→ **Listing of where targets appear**
§

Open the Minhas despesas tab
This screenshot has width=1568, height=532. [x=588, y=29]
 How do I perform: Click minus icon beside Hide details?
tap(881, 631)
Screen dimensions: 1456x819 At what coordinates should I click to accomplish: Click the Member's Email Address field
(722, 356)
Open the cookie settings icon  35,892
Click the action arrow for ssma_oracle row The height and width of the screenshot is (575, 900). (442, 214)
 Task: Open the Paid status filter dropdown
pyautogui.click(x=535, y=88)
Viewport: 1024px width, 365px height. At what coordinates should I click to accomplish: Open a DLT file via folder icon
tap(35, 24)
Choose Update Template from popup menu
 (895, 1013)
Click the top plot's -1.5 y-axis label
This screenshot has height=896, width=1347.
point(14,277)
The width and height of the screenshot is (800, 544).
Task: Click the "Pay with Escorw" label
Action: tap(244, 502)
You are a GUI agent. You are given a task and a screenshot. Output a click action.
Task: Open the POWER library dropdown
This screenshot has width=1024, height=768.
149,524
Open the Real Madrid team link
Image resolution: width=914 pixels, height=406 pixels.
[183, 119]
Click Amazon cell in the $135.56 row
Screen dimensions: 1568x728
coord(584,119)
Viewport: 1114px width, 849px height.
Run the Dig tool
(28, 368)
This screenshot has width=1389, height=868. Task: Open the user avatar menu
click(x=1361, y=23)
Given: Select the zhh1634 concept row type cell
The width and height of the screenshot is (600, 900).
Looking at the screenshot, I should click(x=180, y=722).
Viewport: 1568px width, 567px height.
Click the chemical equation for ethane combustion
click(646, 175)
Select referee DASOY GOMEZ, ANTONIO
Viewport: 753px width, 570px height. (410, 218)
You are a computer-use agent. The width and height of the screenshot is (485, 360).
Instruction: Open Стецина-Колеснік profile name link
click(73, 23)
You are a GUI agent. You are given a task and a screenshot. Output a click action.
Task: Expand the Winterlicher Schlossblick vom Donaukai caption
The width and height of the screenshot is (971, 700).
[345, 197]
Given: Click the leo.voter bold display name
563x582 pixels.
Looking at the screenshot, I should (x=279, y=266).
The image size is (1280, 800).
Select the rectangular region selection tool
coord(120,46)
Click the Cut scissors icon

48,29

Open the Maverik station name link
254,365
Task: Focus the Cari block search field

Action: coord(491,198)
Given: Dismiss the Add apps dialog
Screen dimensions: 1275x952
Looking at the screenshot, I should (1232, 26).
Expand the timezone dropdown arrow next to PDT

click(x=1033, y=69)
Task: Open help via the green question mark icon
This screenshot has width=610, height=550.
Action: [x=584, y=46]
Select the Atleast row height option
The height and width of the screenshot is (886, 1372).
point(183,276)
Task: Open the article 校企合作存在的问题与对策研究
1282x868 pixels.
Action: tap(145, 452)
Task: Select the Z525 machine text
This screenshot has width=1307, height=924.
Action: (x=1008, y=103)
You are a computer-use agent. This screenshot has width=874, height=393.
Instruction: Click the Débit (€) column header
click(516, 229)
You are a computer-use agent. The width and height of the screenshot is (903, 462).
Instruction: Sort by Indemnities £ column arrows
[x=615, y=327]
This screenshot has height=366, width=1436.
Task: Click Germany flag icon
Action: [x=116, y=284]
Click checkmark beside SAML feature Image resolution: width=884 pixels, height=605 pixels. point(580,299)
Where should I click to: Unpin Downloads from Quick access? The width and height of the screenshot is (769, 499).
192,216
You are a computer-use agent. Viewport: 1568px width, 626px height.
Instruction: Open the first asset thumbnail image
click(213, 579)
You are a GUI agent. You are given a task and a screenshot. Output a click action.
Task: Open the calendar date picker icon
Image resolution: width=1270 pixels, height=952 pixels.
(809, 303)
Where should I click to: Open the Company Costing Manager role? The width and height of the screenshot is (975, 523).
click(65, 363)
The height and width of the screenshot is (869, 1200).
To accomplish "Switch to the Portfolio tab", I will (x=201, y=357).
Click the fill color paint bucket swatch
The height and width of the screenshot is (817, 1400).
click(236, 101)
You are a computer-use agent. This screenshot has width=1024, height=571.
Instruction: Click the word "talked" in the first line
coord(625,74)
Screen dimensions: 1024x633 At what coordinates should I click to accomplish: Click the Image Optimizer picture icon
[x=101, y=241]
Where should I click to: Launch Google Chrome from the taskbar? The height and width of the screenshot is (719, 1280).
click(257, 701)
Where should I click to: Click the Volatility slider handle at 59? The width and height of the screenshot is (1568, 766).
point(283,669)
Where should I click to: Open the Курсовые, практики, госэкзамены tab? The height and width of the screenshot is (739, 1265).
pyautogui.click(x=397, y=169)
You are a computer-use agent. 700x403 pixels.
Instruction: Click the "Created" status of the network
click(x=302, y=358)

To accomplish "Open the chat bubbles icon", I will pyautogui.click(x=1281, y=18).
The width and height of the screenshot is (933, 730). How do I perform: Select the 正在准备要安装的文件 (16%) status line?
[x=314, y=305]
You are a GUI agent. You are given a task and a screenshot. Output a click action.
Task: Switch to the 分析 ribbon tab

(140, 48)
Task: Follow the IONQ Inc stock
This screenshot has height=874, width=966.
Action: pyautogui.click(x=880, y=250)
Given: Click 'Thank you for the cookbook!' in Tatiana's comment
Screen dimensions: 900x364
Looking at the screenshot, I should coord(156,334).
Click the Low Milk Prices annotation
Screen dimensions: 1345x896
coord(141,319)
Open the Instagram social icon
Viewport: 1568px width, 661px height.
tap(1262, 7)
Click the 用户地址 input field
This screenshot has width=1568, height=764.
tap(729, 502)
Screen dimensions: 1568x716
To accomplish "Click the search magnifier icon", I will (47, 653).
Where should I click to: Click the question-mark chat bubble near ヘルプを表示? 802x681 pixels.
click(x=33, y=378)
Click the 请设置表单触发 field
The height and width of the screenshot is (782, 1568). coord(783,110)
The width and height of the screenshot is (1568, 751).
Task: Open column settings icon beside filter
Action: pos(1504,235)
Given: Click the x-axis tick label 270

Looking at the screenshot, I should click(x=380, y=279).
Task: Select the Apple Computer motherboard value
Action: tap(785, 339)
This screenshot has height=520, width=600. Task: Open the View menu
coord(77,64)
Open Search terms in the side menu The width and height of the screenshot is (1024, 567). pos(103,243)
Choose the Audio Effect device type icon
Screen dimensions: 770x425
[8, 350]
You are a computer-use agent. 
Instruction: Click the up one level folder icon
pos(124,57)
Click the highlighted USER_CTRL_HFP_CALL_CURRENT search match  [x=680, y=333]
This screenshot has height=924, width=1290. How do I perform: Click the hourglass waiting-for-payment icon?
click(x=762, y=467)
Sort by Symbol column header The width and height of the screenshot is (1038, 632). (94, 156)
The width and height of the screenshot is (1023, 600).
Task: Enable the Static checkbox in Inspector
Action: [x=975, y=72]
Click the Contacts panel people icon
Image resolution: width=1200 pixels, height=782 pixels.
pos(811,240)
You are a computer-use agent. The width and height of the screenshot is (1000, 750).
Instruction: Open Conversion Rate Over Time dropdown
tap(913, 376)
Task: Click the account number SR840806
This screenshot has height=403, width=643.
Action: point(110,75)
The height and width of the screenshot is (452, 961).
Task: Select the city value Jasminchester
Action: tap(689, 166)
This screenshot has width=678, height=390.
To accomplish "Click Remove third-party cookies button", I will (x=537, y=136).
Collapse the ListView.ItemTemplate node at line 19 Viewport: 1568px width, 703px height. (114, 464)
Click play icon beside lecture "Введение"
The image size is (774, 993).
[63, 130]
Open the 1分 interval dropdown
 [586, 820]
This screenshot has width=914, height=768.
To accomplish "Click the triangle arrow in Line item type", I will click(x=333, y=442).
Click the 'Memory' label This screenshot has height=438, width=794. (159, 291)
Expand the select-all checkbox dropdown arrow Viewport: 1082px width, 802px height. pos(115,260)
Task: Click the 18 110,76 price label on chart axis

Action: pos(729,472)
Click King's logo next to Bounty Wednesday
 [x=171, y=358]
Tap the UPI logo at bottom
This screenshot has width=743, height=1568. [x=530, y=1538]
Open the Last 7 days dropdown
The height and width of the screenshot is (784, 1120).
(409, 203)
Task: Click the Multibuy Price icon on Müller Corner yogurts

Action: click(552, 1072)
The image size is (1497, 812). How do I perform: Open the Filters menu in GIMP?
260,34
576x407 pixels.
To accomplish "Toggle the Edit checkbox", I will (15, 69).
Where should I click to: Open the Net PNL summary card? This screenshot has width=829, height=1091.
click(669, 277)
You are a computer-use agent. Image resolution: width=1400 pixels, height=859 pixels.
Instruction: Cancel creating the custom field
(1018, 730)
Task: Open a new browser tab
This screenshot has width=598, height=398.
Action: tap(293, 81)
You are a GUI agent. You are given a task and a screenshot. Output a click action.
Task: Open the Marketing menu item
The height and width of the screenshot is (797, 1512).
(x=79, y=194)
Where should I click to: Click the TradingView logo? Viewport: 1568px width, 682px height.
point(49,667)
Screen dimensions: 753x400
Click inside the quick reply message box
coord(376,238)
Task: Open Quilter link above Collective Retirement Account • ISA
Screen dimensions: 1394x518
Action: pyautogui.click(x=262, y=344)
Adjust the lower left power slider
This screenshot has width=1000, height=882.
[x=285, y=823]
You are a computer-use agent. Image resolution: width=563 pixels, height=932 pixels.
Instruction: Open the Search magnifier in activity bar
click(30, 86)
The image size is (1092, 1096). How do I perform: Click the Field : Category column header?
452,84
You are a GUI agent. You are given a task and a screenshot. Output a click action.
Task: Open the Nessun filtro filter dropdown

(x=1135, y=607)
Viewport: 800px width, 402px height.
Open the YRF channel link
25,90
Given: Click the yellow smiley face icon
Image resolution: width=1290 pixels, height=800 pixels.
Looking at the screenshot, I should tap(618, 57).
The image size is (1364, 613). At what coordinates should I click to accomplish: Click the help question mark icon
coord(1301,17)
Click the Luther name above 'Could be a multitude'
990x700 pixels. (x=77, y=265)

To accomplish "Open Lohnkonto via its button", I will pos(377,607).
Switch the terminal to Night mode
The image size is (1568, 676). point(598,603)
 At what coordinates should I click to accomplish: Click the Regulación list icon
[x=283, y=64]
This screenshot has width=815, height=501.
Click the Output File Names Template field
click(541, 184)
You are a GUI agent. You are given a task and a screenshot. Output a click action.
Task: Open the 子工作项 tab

§

→ **Required work**
Rename "Hide details" to "Show details" in the listing from its first line through the line with "tap(881, 631)", and reproduce those lines with nothing else altered.

→ **Full solution**
Open the Minhas despesas tab
This screenshot has width=1568, height=532. [x=588, y=29]
 How do I perform: Click minus icon beside Show details?
tap(881, 631)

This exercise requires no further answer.